Les activistes retirées du rassemblement de l’AD à Lisbonne. « Retenues au poste de police »

Deux étudiantes du mouvement pour la Fin du Fossile ont été expulsées d’un meeting de l’AD, ce soir, au Campo Pequeno, à Lisbonne, et « emmenées au poste de police après avoir interrompu le discours de Luís Montenegro ».

Notícias ao Minuto a contacté la Police de Sécurité Publique (PSP) du Commandement Métropolitain de Lisbonne pour confirmer les deux arrestations. Cependant, la PSP n’a ni confirmé ni démenti l’événement.

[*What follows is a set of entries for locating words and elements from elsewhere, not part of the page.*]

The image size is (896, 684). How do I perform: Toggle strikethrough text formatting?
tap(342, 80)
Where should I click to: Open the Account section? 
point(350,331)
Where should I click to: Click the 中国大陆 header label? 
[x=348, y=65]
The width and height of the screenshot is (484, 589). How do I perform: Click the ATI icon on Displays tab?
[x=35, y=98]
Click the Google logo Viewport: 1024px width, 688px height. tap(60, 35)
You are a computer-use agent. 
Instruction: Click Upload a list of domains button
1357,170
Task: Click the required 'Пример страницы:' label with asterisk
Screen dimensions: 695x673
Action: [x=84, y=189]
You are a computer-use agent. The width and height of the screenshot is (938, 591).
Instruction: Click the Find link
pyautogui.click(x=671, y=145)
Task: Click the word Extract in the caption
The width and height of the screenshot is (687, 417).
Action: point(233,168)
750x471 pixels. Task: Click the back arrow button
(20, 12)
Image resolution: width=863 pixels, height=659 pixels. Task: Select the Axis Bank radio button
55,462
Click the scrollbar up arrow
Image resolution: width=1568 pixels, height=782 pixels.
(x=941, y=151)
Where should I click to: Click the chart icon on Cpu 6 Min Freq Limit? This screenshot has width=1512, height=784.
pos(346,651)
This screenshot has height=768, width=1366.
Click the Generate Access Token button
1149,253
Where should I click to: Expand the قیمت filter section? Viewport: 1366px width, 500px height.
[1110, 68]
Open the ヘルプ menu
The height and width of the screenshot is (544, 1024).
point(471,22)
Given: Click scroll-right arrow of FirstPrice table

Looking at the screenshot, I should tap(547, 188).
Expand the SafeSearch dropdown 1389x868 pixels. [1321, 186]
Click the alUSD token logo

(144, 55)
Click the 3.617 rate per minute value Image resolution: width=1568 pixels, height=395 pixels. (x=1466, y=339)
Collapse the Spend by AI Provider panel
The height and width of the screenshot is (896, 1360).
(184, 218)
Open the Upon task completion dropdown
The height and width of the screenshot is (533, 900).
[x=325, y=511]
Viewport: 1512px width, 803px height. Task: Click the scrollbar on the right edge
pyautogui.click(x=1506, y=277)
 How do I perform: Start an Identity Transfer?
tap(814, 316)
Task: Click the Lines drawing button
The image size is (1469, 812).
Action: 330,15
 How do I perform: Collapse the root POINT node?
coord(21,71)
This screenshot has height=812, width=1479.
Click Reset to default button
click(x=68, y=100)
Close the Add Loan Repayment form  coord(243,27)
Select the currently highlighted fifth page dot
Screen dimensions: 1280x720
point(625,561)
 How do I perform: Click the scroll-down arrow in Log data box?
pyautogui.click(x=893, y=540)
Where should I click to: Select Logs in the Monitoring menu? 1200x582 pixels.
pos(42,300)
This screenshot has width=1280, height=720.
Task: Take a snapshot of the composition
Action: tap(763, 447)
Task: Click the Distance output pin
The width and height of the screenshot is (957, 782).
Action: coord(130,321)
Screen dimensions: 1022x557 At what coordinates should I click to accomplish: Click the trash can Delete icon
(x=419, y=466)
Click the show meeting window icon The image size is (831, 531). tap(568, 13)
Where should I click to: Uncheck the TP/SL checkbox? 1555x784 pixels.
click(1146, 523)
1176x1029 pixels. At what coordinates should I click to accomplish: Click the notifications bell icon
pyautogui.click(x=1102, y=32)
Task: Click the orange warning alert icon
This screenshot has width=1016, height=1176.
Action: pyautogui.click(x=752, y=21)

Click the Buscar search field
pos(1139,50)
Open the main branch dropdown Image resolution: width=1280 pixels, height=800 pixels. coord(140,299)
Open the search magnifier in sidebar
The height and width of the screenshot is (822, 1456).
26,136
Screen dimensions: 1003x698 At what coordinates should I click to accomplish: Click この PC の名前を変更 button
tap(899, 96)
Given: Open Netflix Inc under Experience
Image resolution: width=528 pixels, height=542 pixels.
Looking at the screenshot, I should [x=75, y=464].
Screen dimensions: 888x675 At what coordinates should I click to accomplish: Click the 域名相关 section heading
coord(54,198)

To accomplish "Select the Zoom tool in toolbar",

Dans un communiqué envoyé aux rédactions, le mouvement indique que les deux étudiantes « se trouvent retenues au poste de Penha de França ».

Les deux activistes, « qui se trouvaient au milieu de l’assistance, se sont levées et ont questionné le leader du PSD » sur son engagement envers « la fin des combustibles fossiles d’ici 2030 », et « avant de pouvoir terminer, elles ont été expulsées de la salle de force ».

On peut lire également que, « selon elles, la police a exercé une force excessive, les menottant et les emmenant au poste, où elles ont été fouillées sans consentement et sans jamais recevoir la moindre justification ».

Dans le communiqué, la porte-parole du mouvement, Catarina Bio, déclare que « cette protestation, revendiquée par la Grève Climatique Étudiante », survient parce que « ni le PSD ni aucun autre parti n’ont de plans pour arrêter l’effondrement climatique ».

Elle a ajouté : « Les plans actuels signifient que notre avenir est en flammes et que les écosystèmes et la société s’effondrent. Durant cette campagne électorale, notre génération n’a pas entendu une seule mesure qui garantirait notre avenir. Cette mesure est la fin du fossile d’ici 2030, nous pouvons être arrêtées et étouffées, mais rien ne nous fait plus peur que la crise climatique ».